In the teachings of Theosophy, the Manu is one of the most important beings at the highest levels of Initiation of the Masters of the Ancient Wisdom, along with Sanat Kumara, Gautama Buddha, Maitreya, the Maha Chohan, and Djwal Khul.  According to Theosophy, each root race has its own Manu which physically incarnates in an advanced body of an individual of the old root race and physically progenerates with a suitable female partner the first individuals of the new root race.  The Theosophical concept of the Manu is derived from the concept in Hinduism that the Manu was the being who was the progenitor of the human race. 

When the Manu is spoken of in Theosophy, normally the "being" referred to, is the Vaivasvatu Manu.

Theosophy

In Theosophy, the Vaivasvatu Manu is regarded as the progenitor of the fifth root race, the Aryan root race.  This progeneration is believed to have taken place 100,000 years ago in Atlantis.  

The progenitor of the fourth root race, the Atlantean root race, is called the Chakshusha Manu and is in appearance an individual of the Mongolian race. 

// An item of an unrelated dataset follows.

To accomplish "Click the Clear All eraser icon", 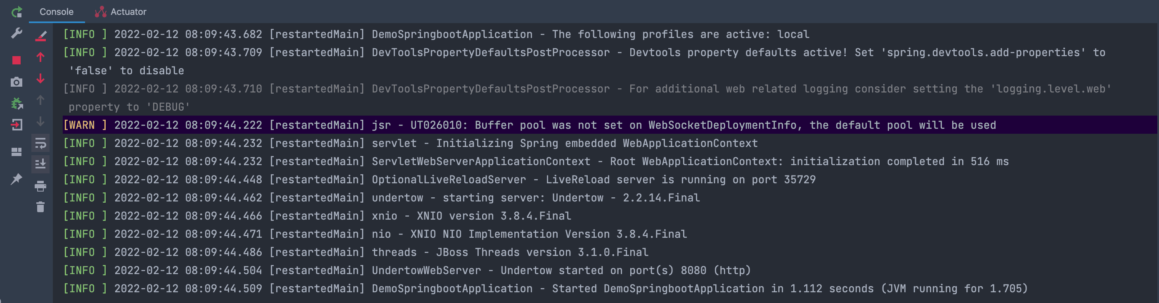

According to C.W. Leadbeater, a colony will be established in Baja California by the Theosophical Society under the guidance of the Masters of the Ancient Wisdom in the 28th century for the intensive selective eugenic breeding of the sixth root race.  The Master Morya will physically incarnate in order to be the Manu ("progenitor") of this new root race.

Ascended master teachings
In the Ascended Master Teachings, a group of religions based on Theosophy, it is taught that the Vaivasvatu Manu has a twin flame, i.e., a divine complement or celestial wife.  However, her name has not yet been revealed.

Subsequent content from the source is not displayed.